Finally, there’s the Capitol Network (CapNet, formerly known as Intelink-P), which provides Congressional intelligence consumers with connectivity to Intelink-TS and CIASource, the latter being the CIA’s primary dissemination vehicle for both finished and unfinished intelligence reports.

 

US multinational networks

Besides the aforementioned networks that are only accessible for authorized military and intelligence personnel from the United States, there are also computer networks set up by the US for multinational coalitions, and which therefore can also be used by officials from partner countries.

The group of countries that have access to such coalition networks is often denoted by a number of “Eyes” corresponding with the number of countries that participate.

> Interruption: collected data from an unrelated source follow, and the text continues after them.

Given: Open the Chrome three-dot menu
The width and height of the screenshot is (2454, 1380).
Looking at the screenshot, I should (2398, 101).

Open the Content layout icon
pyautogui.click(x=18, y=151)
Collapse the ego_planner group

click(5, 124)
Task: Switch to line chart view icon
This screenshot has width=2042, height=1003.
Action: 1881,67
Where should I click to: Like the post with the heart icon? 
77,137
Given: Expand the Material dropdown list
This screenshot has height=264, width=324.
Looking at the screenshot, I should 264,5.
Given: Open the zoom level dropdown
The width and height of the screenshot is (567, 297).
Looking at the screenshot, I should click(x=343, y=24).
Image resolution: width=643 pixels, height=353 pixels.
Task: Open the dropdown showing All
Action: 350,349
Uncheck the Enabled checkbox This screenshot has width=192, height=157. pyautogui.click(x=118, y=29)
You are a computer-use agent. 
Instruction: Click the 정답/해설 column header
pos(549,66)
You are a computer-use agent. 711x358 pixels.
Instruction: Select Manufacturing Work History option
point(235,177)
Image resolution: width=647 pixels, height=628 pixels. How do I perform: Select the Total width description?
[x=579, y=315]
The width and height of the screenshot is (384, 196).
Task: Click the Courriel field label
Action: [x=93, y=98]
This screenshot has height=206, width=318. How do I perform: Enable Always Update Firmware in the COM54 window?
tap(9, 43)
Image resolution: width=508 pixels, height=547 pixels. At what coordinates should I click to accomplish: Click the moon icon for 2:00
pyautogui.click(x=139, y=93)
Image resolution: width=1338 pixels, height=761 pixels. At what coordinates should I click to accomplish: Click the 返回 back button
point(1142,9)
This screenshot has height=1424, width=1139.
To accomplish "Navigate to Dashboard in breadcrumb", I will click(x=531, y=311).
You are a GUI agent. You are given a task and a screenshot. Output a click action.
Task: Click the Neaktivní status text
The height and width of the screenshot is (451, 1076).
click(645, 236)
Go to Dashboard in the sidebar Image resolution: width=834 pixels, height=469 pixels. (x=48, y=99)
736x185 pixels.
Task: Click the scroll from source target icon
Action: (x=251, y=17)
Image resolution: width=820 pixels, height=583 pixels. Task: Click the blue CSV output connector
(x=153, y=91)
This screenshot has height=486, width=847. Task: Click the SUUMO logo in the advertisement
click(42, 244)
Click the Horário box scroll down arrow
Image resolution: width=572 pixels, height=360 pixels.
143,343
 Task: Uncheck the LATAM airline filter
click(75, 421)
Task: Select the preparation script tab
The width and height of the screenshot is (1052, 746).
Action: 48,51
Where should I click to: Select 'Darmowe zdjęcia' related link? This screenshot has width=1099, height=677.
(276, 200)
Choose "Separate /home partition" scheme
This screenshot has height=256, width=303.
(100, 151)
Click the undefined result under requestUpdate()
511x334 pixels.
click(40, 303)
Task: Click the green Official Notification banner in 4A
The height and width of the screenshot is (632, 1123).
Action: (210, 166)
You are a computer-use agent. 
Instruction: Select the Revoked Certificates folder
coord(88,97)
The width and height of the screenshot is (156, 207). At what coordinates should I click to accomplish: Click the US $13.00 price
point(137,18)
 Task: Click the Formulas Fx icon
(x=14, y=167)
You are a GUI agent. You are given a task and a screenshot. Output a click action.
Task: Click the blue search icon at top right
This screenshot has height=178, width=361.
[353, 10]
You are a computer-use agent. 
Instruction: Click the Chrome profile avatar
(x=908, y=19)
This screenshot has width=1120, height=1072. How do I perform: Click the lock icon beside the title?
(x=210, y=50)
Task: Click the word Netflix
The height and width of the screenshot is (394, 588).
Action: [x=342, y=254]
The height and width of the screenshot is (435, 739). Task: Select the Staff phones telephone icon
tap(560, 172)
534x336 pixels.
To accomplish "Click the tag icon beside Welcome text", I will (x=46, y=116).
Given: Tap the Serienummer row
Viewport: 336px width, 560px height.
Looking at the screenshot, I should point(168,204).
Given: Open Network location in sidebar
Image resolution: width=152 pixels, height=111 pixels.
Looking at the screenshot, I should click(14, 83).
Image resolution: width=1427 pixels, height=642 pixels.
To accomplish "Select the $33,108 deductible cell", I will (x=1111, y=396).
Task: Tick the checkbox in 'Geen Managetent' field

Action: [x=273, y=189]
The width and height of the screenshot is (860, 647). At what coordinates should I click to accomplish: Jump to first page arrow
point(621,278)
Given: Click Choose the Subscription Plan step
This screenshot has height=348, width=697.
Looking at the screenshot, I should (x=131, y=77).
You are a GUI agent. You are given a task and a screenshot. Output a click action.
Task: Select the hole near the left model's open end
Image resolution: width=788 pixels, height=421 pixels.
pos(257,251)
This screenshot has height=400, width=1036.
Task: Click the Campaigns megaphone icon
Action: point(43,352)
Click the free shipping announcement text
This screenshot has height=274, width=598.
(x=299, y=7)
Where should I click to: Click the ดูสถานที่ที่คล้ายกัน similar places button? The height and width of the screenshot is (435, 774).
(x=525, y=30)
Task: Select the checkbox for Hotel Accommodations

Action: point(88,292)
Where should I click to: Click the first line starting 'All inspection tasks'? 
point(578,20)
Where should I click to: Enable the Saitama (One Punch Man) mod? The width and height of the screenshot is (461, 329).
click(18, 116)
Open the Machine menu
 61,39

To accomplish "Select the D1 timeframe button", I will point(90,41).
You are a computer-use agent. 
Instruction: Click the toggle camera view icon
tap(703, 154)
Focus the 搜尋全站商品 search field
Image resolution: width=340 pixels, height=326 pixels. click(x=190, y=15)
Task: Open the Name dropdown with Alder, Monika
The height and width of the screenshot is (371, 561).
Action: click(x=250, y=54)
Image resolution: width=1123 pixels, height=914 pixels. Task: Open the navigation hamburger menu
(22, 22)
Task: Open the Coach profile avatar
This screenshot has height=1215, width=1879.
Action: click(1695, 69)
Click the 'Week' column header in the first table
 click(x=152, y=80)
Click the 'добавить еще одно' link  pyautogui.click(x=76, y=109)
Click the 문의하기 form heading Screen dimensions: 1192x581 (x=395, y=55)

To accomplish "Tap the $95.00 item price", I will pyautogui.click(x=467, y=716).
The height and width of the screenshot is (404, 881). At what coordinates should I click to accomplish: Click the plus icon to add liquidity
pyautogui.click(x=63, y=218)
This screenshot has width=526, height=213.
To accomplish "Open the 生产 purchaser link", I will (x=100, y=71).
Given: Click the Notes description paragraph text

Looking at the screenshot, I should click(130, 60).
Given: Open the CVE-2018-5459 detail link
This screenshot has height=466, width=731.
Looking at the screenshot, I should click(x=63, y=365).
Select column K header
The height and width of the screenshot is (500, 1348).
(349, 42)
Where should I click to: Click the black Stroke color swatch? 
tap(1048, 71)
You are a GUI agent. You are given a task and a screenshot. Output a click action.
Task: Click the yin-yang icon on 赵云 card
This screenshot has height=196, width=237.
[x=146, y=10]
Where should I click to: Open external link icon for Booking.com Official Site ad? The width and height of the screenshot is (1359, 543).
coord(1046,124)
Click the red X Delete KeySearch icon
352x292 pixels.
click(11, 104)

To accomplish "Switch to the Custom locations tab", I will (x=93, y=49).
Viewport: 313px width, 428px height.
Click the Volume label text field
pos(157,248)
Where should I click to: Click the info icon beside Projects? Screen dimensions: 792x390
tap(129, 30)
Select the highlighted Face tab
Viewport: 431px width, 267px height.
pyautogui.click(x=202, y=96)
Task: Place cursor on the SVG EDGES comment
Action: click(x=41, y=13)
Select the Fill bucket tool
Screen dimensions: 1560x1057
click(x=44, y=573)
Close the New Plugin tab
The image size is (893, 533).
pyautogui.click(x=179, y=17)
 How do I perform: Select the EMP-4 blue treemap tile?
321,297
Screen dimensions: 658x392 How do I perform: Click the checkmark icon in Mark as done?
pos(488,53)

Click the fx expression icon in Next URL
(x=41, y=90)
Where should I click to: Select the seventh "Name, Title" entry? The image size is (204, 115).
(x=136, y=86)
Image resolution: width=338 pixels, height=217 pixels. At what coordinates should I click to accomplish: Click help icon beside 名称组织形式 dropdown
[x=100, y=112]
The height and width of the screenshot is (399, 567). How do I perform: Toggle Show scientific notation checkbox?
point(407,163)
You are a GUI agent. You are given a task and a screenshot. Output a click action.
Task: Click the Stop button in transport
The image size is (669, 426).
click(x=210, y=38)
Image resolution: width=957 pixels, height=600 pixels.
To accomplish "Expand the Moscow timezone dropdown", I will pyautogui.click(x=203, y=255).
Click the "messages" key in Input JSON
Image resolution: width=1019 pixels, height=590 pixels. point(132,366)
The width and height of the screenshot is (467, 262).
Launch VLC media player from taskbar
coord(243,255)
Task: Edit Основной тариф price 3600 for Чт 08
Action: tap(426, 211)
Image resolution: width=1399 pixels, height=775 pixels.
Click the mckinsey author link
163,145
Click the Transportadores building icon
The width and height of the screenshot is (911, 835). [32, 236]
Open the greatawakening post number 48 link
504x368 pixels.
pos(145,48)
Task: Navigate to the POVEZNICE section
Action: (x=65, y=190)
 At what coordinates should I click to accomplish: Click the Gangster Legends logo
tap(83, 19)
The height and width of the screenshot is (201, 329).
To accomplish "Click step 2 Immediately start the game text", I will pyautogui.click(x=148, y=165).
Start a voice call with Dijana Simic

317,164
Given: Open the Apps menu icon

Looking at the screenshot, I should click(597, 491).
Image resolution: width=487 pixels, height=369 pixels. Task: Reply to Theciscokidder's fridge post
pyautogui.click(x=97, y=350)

NSANet (National Security Agency Network)

– Classification level: TOP SECRET/SCI (color code: yellow)

– Secured by: TACLANE network encryptors *

– Address format: http://subdomain.domain.nsa

– Access: US, UK, CAN, AUS, NZL signals intelligence users

– Controlled by: NSA, with management delegated to CSS Texas

– Purpose: Sharing intelligence data among the 5 Eyes partners

– Computer applications: SIDToday (newsletter), TREASUREMAP, MAILORDER, MARINA, TURBINE, PRESSUREWAVE, INTERQUAKE, World Cellular Information Service (WCIS), GATC Opportunity Volume Analytic, etc.

– Phone service: NSTS (National Secure Telephone System)

Besides NSANet as its general purpose intranet, NSA also operates several other computer networks, for example for hacking operations conducted by the TAO-division. We can see some of these networks in the following diagram, which shows how data go (counter-clockwise) from a bot in a victim’s computer on the internet, through a network codenamed WAITAUTO to TAONet and from there through a TAONet/NSANet DeMilitarized Zone (DMZ) to data repositories and analysing tools on NSANet:

PEGASUS

– Until 2010: GRIFFIN (Globally Reaching Interconnected Fully Functional Information Network)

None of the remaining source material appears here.